Problema curto: Formate como lista numerada as linhas do material, da linha com "Click the 44%" até a linha com "Looking at the", incluindo as duas e deixando de fora as linhas em branco.
★ ★ ★ ★ ★
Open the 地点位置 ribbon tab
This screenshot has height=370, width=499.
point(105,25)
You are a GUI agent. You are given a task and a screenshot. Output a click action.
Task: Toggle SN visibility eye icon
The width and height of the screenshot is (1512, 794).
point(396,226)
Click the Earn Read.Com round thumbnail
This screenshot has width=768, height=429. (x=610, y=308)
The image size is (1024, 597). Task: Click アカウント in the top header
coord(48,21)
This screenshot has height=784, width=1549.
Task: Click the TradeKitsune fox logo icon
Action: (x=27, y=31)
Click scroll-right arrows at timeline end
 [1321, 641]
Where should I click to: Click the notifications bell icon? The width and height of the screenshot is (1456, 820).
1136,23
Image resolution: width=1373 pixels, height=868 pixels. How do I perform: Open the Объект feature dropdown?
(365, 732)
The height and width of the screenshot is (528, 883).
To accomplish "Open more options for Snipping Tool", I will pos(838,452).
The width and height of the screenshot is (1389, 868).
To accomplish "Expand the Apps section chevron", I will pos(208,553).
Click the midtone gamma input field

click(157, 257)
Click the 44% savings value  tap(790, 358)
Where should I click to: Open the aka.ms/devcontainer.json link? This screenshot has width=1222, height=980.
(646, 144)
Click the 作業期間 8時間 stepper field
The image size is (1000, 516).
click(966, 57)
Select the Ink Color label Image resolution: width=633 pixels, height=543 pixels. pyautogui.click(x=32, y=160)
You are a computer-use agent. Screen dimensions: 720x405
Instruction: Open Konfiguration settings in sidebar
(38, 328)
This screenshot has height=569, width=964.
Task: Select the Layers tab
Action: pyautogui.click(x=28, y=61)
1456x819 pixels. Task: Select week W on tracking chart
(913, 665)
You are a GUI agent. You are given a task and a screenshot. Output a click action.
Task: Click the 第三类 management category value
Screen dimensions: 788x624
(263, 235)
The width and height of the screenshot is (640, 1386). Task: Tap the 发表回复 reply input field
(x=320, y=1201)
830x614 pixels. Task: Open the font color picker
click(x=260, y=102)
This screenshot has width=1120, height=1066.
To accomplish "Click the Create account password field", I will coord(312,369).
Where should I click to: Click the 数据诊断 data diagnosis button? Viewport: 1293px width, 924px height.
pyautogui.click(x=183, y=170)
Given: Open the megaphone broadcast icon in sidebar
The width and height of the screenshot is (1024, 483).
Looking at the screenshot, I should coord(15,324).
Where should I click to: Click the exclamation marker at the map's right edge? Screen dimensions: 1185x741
★ ★ ★ ★ ★
Resultado da tarefa:
1. Click the 44% savings value  tap(790, 358)
2. Where should I click to: Open the aka.ms/devcontainer.json link? This screenshot has width=1222, height=980.
3. (646, 144)
4. Click the 作業期間 8時間 stepper field
5. The image size is (1000, 516).
6. click(966, 57)
7. Select the Ink Color label Image resolution: width=633 pixels, height=543 pixels. pyautogui.click(x=32, y=160)
8. You are a computer-use agent. Screen dimensions: 720x405
9. Instruction: Open Konfiguration settings in sidebar
10. (38, 328)
11. This screenshot has height=569, width=964.
12. Task: Select the Layers tab
13. Action: pyautogui.click(x=28, y=61)
14. 1456x819 pixels. Task: Select week W on tracking chart
15. (913, 665)
16. You are a GUI agent. You are given a task and a screenshot. Output a click action.
17. Task: Click the 第三类 management category value
18. Screen dimensions: 788x624
19. (263, 235)
20. The width and height of the screenshot is (640, 1386). Task: Tap the 发表回复 reply input field
21. (x=320, y=1201)
22. 830x614 pixels. Task: Open the font color picker
23. click(x=260, y=102)
24. This screenshot has width=1120, height=1066.
25. To accomplish "Click the Create account password field", I will coord(312,369).
26. Where should I click to: Click the 数据诊断 data diagnosis button? Viewport: 1293px width, 924px height.
27. pyautogui.click(x=183, y=170)
28. Given: Open the megaphone broadcast icon in sidebar
29. The width and height of the screenshot is (1024, 483).
30. Looking at the screenshot, I should coord(15,324).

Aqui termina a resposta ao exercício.